Be specific. Make sure to address not just today but the future, and ask for what you want in detail. Don’t make any assumptions or think you should wait to speak with your spouse or mention something at the hearing. Get it in writing as early as possible.

Make sure that you set forth how you are going to deal with the unexpected. For example, what will you do if one or the other of you promises to do something during the process and then doesn’t deliver? Remember, you have to be able to enforce the agreement in the future if that is necessary.

Representing Yourself in Court

Representing yourself in a divorce hearing is nothing like what you see on Law and Order. It is also much more complicated than just dressing nice and talking respectfully.

Divorce is a topic that is inherently emotional and stressful, and representing yourself in front of a judge is never going to be straightforward and easy. Even in an uncontested divorce there will often be topics that are sensitive to one or the other of you. Representing yourself professionally and to the best of your ability will always be a challenge when you’re emotionally involved.

Know that even though you are emotionally invested in the hearing’s outcome, your judge will not cut you slack because you’re not an attorney. You will be expected to understand the laws and how they pertain to you, just as any attorney would. The learning curve for representing someone in court (let alone yourself) is high, and you need to do it right the first time.

Inadequate Parenting Plans

If your divorce involves children, the DIY process immediately becomes more complicated, and you may want to reconsider hiring an attorney. If you do move forward with the DIY divorce, keep in mind that the courts paramount concern is the best interests of your child or children.

In Colorado, all divorces that involve children require both a parenting plan and a child support worksheet. Understand what these are and make sure you complete them in full detail. As with the separation agreements mentioned above, parenting plan templates are available online, however, they are vague and don’t include detail.

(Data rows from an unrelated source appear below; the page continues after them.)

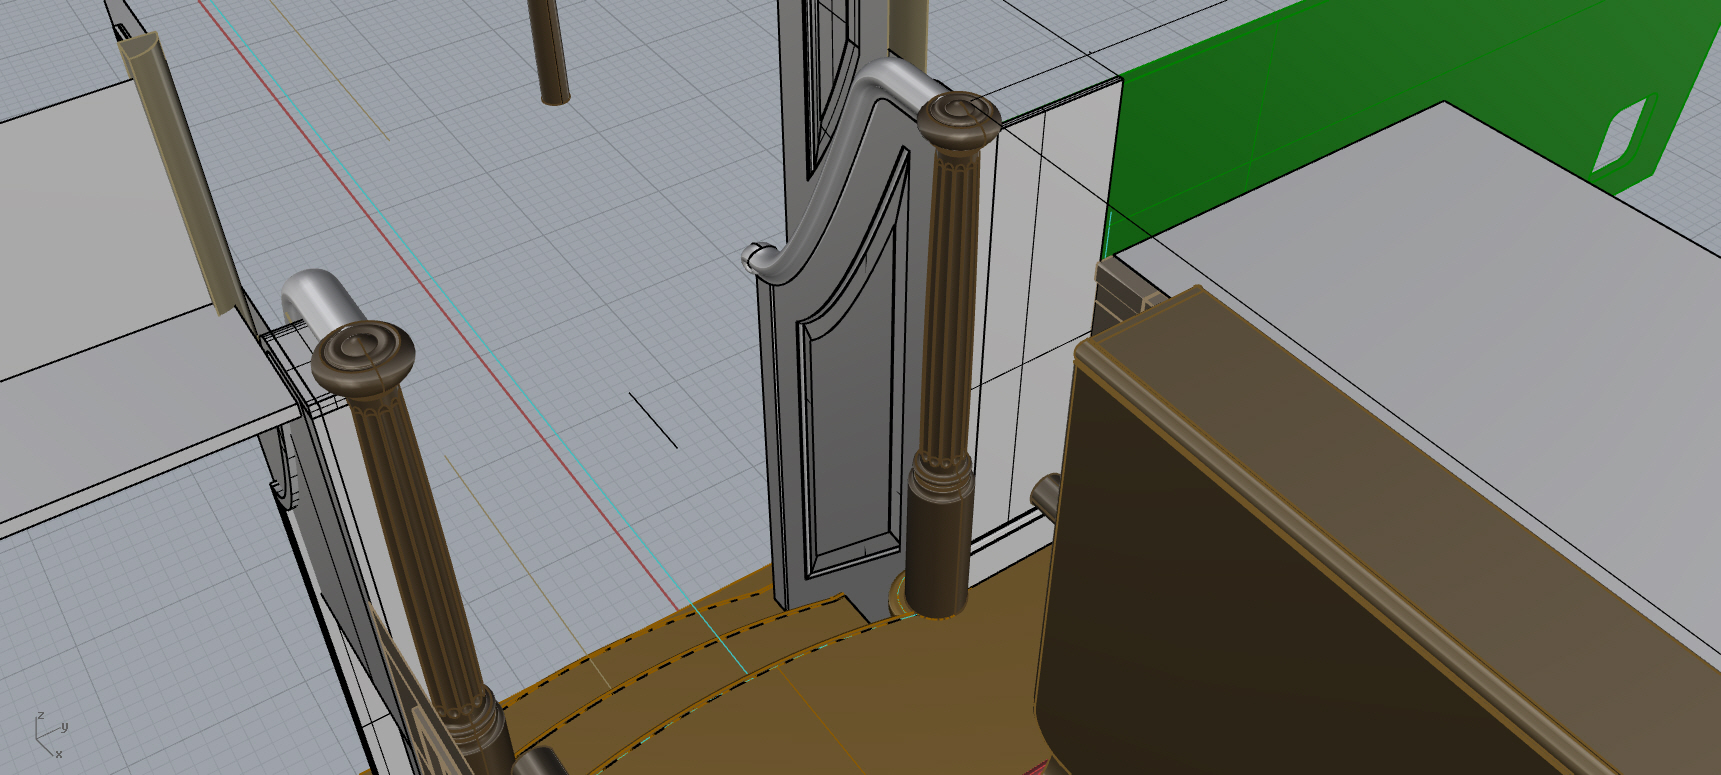The width and height of the screenshot is (1721, 775).
Task: Click the short black line segment on the grid
Action: [653, 420]
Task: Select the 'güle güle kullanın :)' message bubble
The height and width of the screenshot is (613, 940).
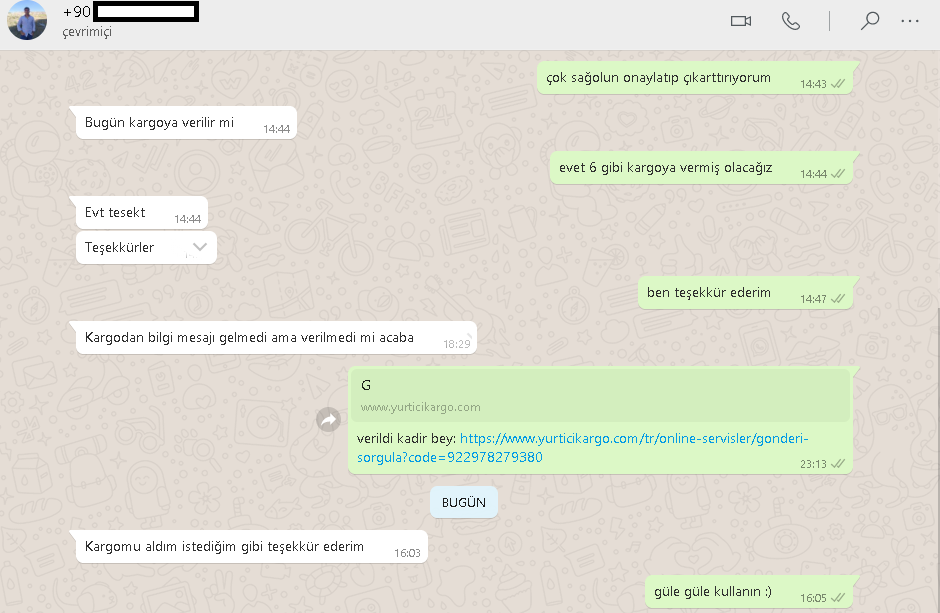Action: click(x=749, y=592)
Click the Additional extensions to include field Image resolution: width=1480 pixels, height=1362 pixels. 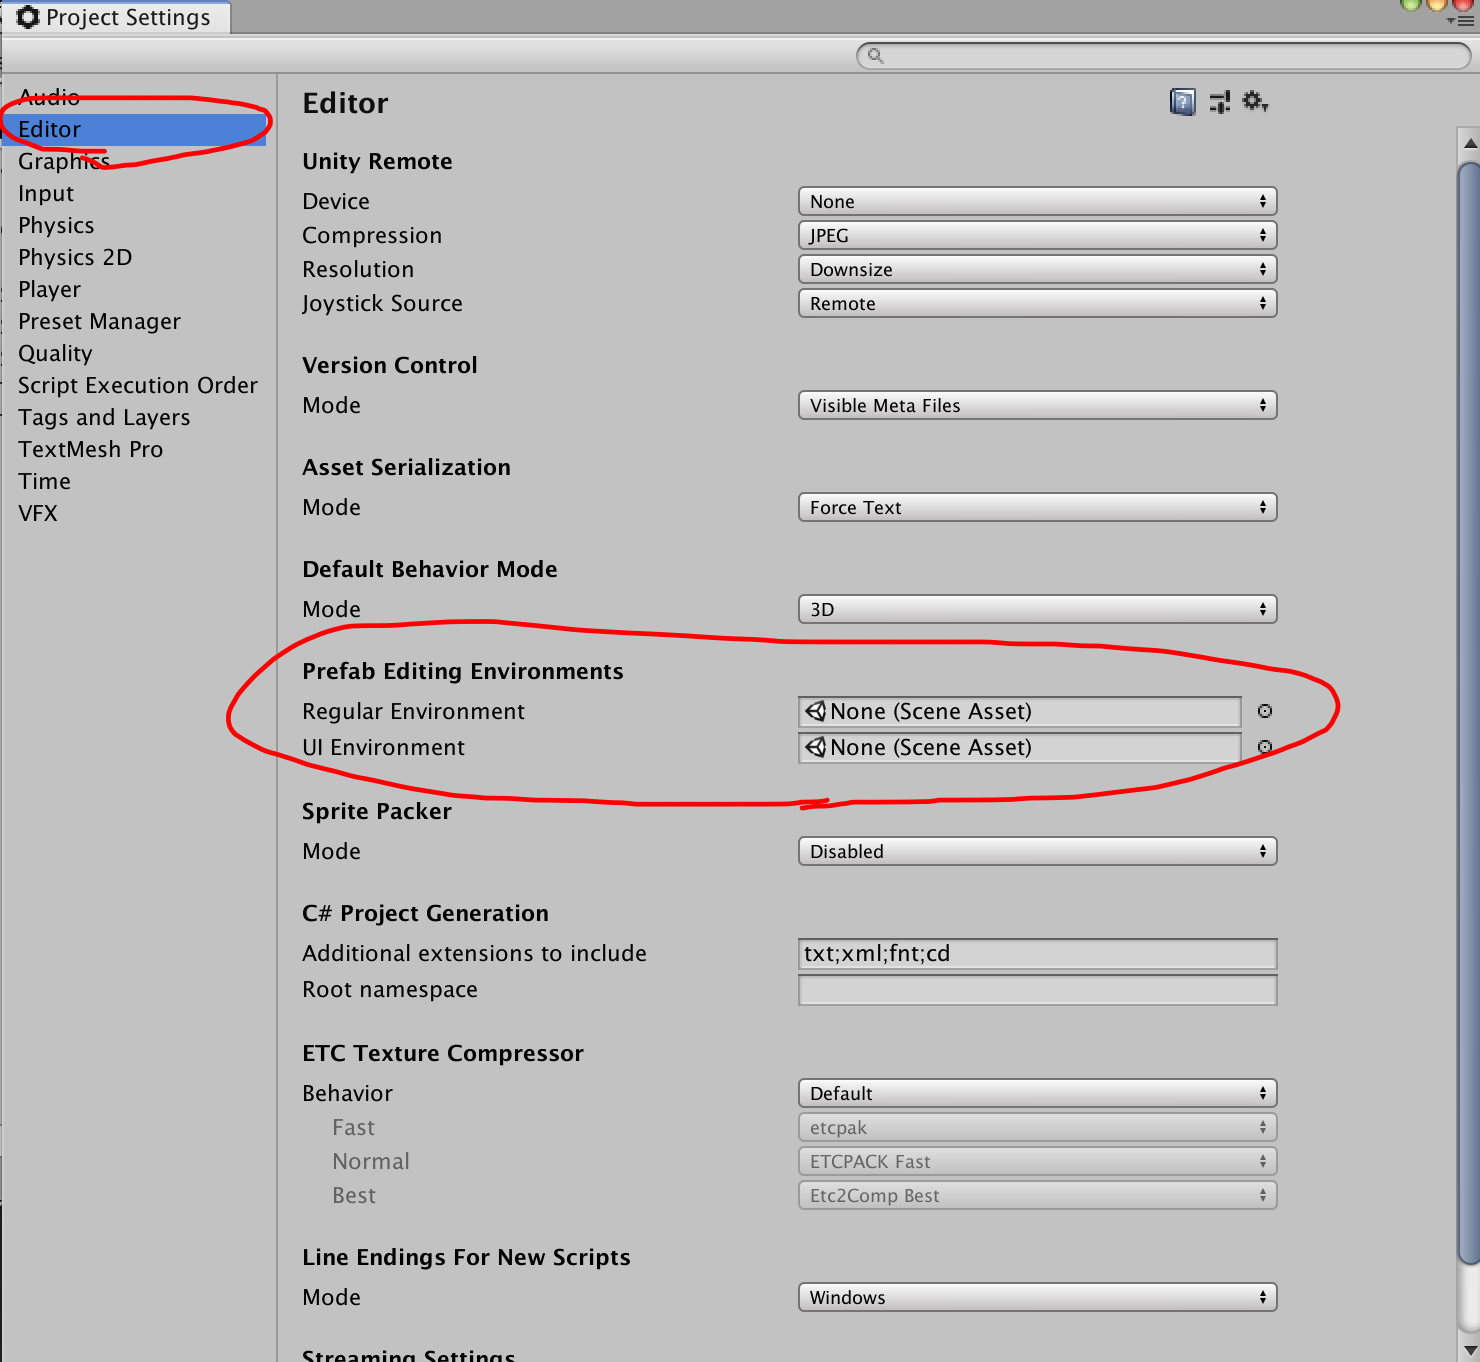pyautogui.click(x=1037, y=954)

They’re intended to apply to everyone, but each couple’s situation is different.

A word to the wise: make the form fit your needs and view the form as a guideline for all the issues that must be addressed to satisfy the Court. That doesn’t mean that you and your spouse can’t add additional items or agreements that are pertinent to your children and your situation.

As with the separation agreements, don’t just plan for settlement today. Think about the future, and provide details. What happens if one parent has to relocate? What if someone loses their job? What happens if your schedule changes and you can’t meet the agreed-upon custody schedule? What will you do for holidays? How do you define a holiday? Do birthdays count? How about vacations? And for most divorced parents””biggest of all””how will you enforce it?


Deciding whether a DIY divorce is the right path for you depends entirely on your situation and how many complications are involved. It may be an ideal path for some, but in other cases, it may be too risky. Talk to a divorce attorney ahead of time. Learn what is involved and how you can proceed in a way that best suits you and your needs.